'I'll let Ireland retire me' - Paul McShane still looking for a new club
He’s been without a club since the summer and hasn’t been capped in three years.
But Paul McShane (33) says he’s not ready to hang up his boots yet as he’s keen to carry on at club level. And he insists he will never volunteer to walk away from the international team.
“I always said that I’d never retire from Ireland, I’d let Ireland retire me, I would always be available if called upon,” McShane told The Herald.
“At the minute, it’s a long way off as I need to get back playing games, but football can change very quickly. At 33, I am well into the latter years, but if I get back playing, who knows?
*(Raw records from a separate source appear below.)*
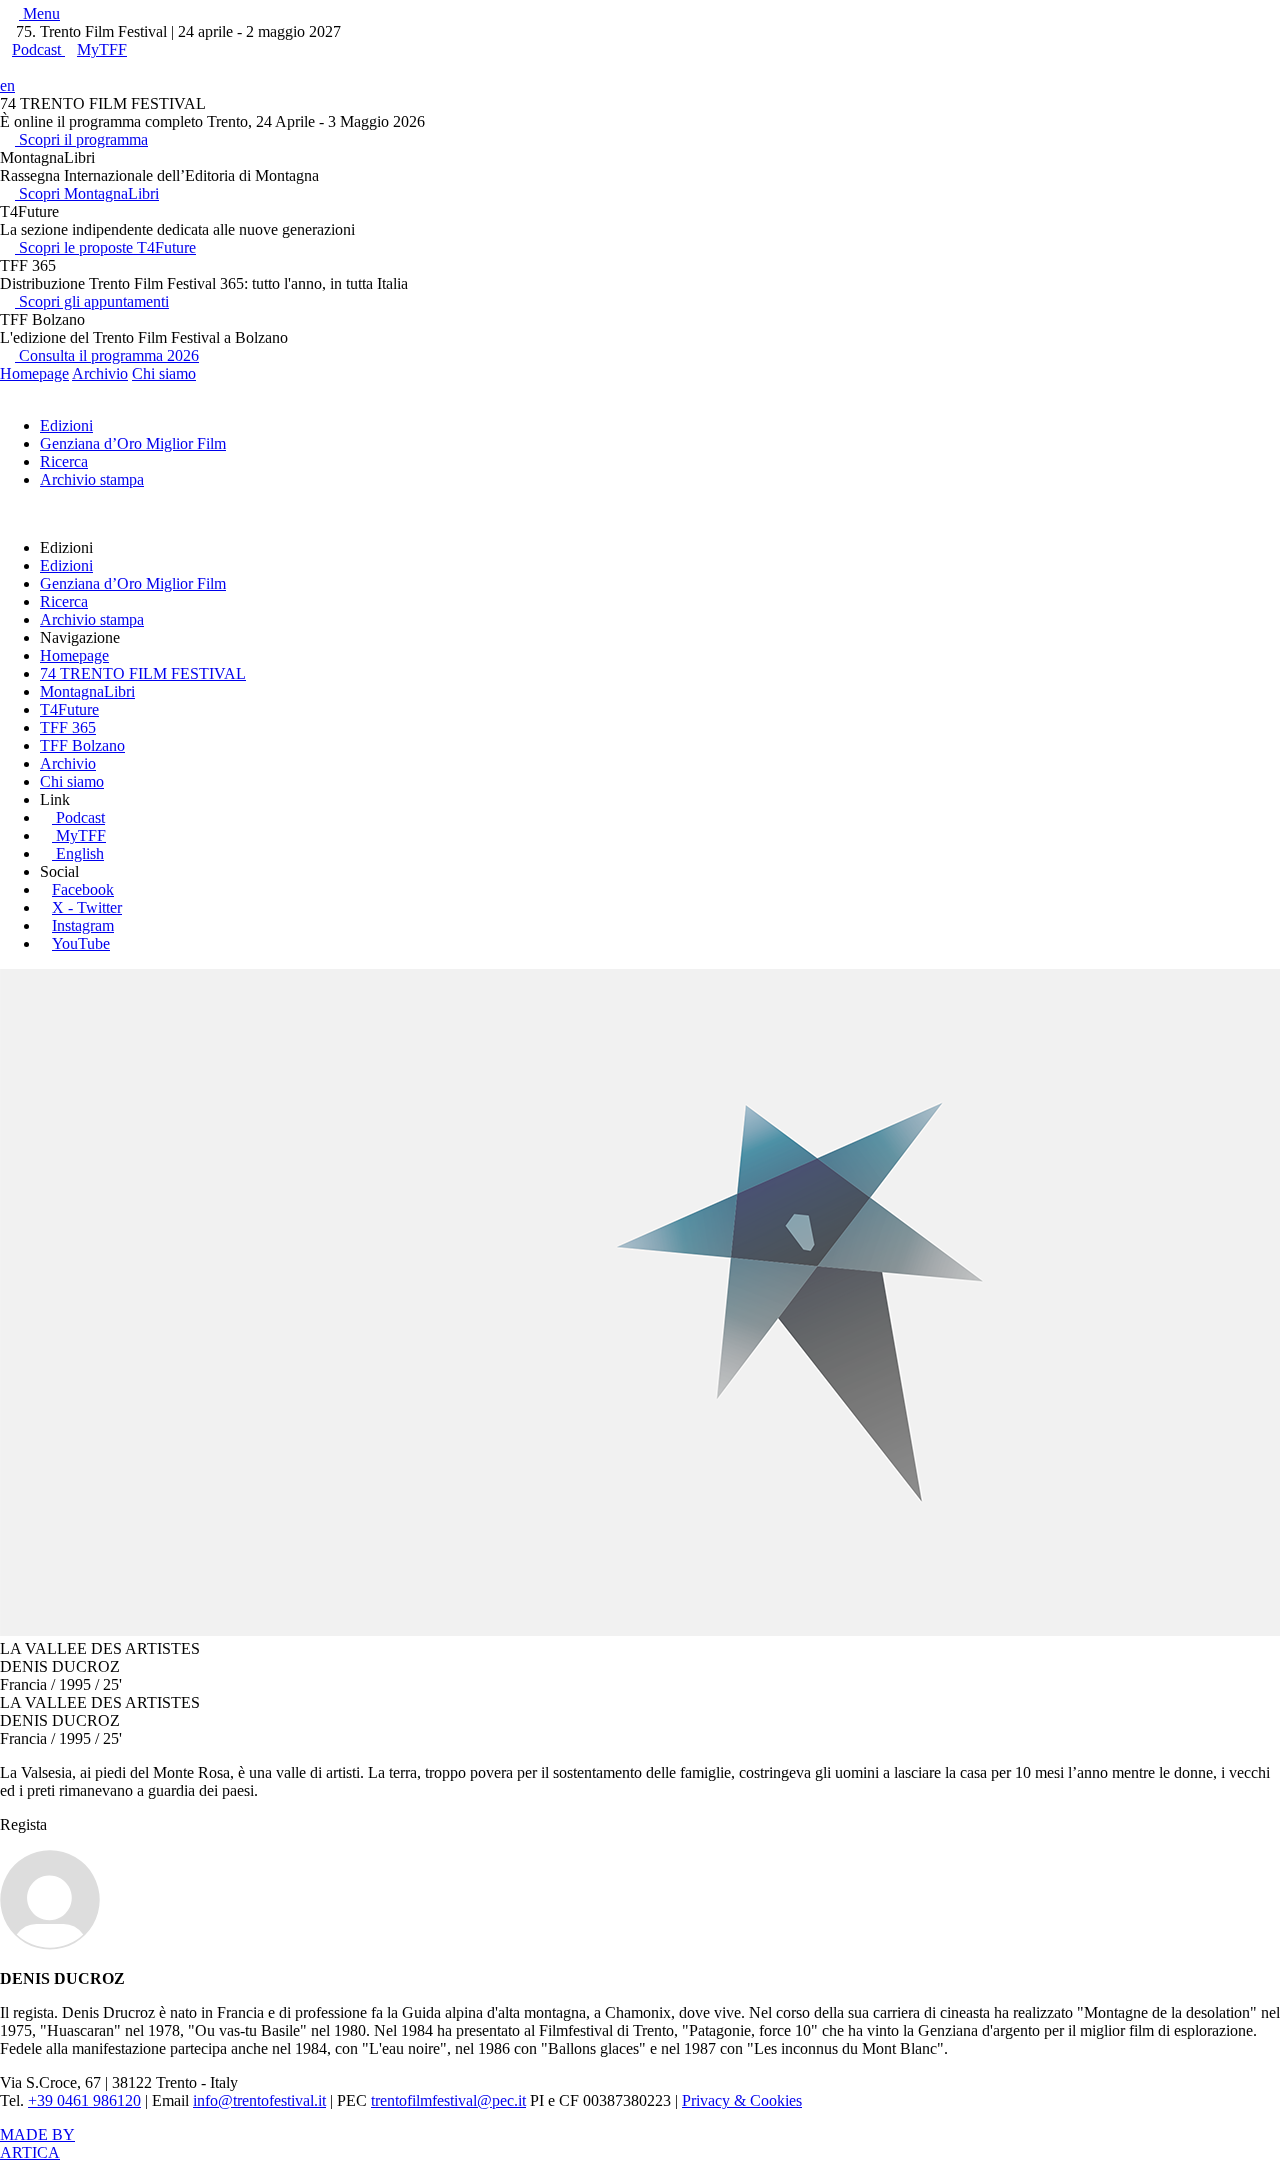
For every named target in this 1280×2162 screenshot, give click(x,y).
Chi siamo (164, 373)
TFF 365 (68, 727)
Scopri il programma (81, 139)
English (80, 853)
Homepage (34, 373)
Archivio (100, 373)
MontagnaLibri (87, 691)
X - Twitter (87, 907)
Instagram (83, 925)
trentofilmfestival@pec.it (448, 2100)
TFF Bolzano (82, 745)
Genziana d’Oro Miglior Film (133, 443)
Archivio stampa (92, 479)
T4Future (69, 709)
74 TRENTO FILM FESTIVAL (143, 673)
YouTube (81, 943)
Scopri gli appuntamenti (92, 301)
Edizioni (66, 425)
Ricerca (64, 461)
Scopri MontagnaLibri (87, 193)
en (7, 85)
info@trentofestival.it (259, 2100)
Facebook (83, 889)
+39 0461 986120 (84, 2100)
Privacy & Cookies (742, 2100)
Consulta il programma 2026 (107, 355)
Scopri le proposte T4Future (105, 247)
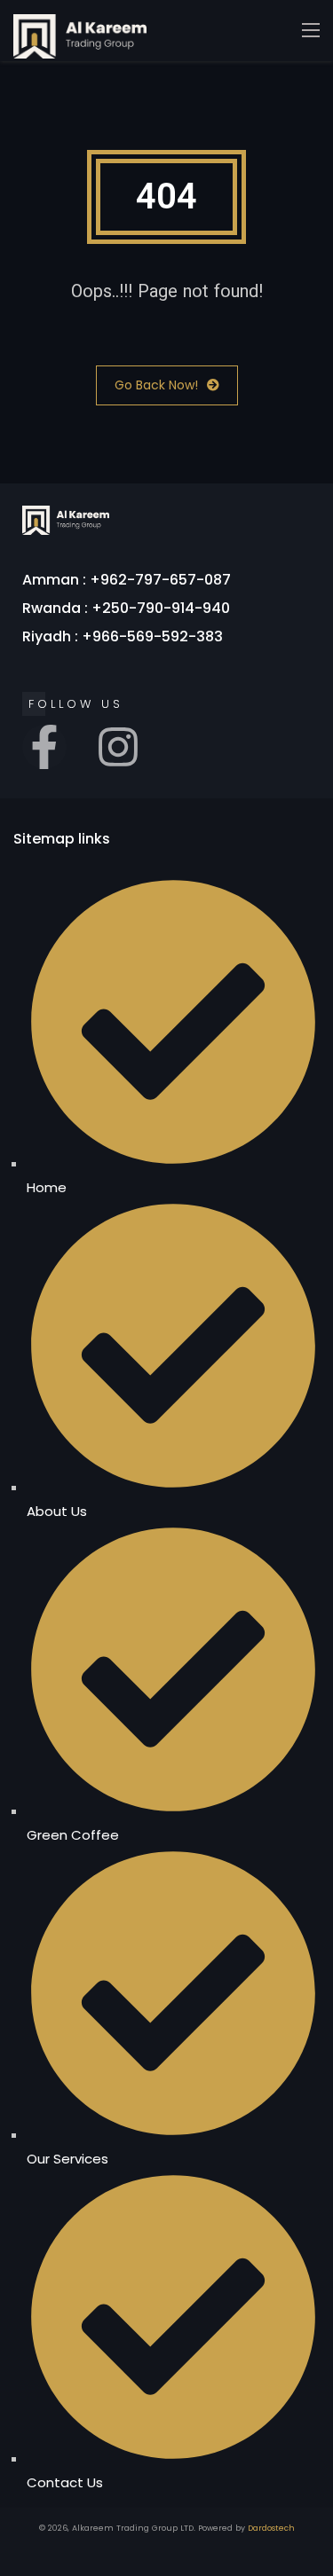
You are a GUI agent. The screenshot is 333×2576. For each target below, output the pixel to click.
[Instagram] (118, 747)
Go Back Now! (156, 385)
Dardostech (271, 2528)
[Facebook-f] (44, 747)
If you are in good shape and feeling fit, anything can happen.”
Some Ireland internationals from McShane’s era had a busy summer as Wes Hoolahan (37), Stephen Ward (34) and Glenn Whelan (35) all found new clubs, though John O’Shea, Darren O’Dea, David Forde and David Meyler retired.
McShane is one of a small batch who remain without a club (Darron Gibson and Marc Wilson), as he was released by Reading at the end of last season, an injury-scarred one for the Wicklow native, and to date he remains unemployed, though with a desire to carry on his playing career.
He’s had offers but nothing tempting or secure enough and now, weeks into the club season in England, he’s grown frustrated.
“Being without a club for a couple of months is a taste of what retirement will be like so I want to keep that at bay for as long as I can,” he says.
“I started my own routine with a fitness trainer on the same day that clubs would be going back for pre-season to try and stay in shape.”
A return of just five appearances for Reading last season, due to injury, has possibly made some managers wary, but McShane says he’s fit and ready to deliver.
“You are a long time retired, I am lucky enough to play football for a living and I want to keep that going for as long as I can. There will be a stage when the body can’t take it any more and then I will call it a day, but for now I plan to play on,” he says.
“I had a few offers from League One, a few from abroad, but I wanted to hold out and get something that suited me.
“At this stage, I might have to dive in and go for something. It’s tough to keep training on your own, it’s not easy to see games being played at 3.00pm on a Saturday and you’re not involved.
“I am only 33 and I definitely want to play again. I’d like to get something sorted in the next couple of weeks, even though I have been saying that since July.
“I would like to play in the MLS, but it’s not a great time as they are coming to the end of their season. If an offer was there for next season, I’d look at it. I had offers from Israel, Denmark and Cyprus but nothing really appealed that much.
“I am a free agent so I can sign for anyone, though I am getting a bit fed up with it. I wanted to get a Championship club, and there were bits of interest, but there’s a difference between someone being interested in you and offering you a contract.”
McShane made his Ireland debut in 2006 and won 33 caps, though his loyalty was not always rewarded with minutes on the pitch.
After appearing as sub in the World Cup play-off against France in 2009, he would never be capped in a competitive game again.
“I never said no to a call-up, I just wanted to play for my country as much as I could so I was always available. I can hold my head up high and say I never turned down my country and I am happy with that,” he says. “I would have liked more caps but I also really enjoyed playing for my country. Being captain for the win over Italy (2011) was a career high, but I still want to do things in the game and accomplish more.”